### What is expected
Reproduce the listing below in full and exactly; no pictures belong in the copy.

### Provided records
══════════

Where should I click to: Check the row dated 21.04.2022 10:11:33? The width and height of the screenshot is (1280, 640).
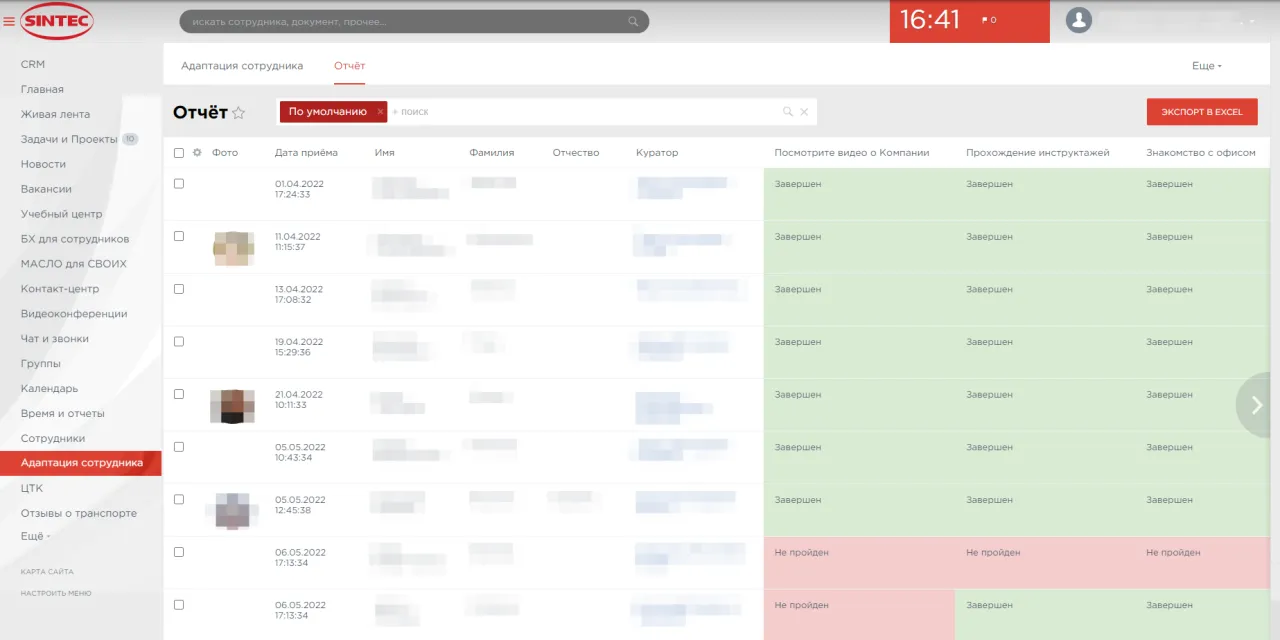(x=179, y=394)
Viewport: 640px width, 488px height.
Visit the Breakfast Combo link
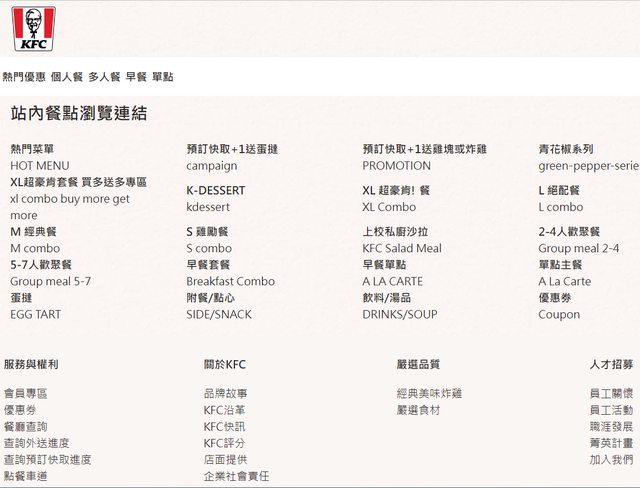click(230, 282)
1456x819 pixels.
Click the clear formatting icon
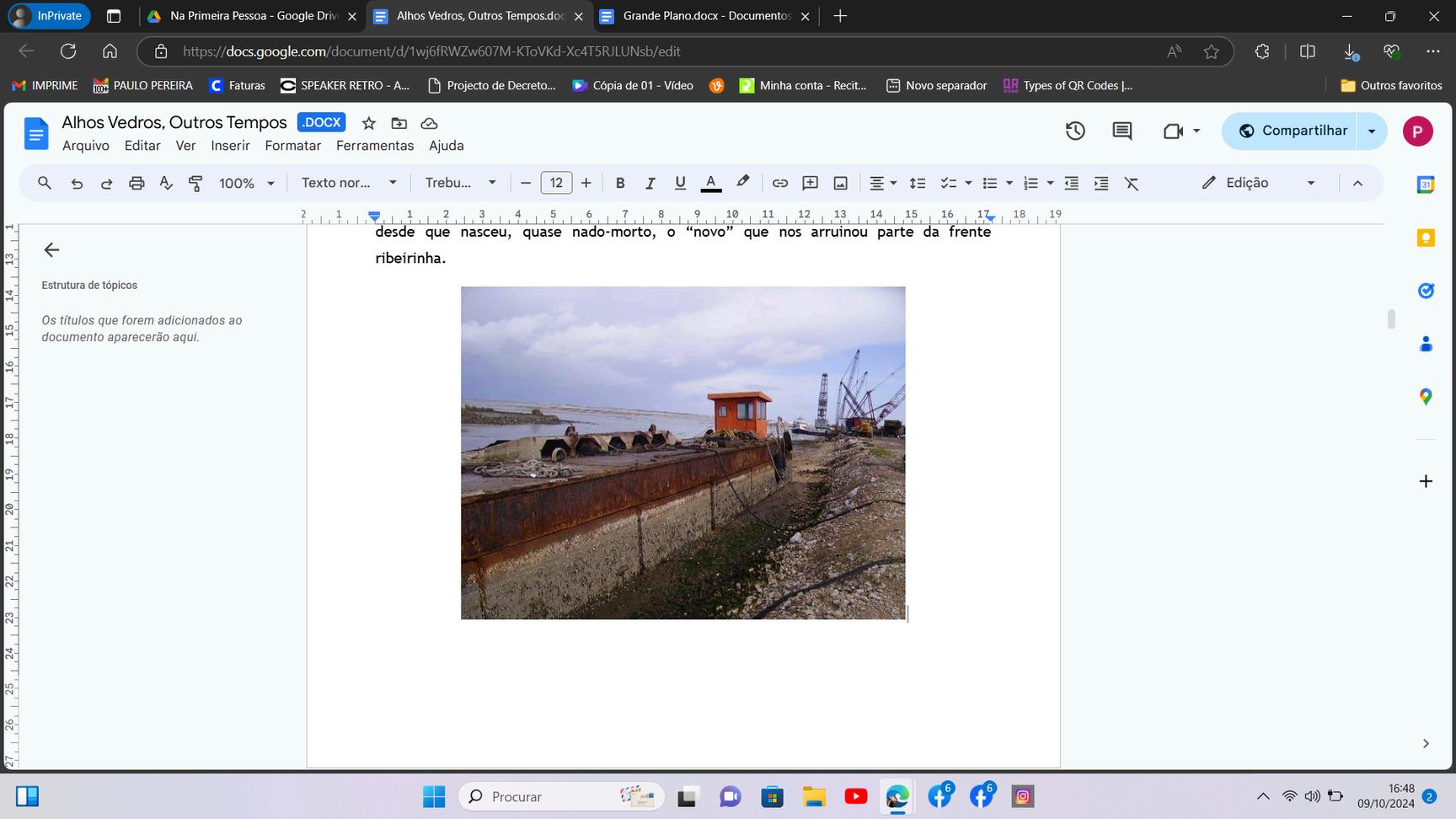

══════════

### Expected answer
Where should I click to: Check the row dated 21.04.2022 10:11:33? The width and height of the screenshot is (1280, 640).
(x=179, y=394)
Viewport: 640px width, 488px height.
Visit the Breakfast Combo link
click(230, 282)
1456x819 pixels.
Click the clear formatting icon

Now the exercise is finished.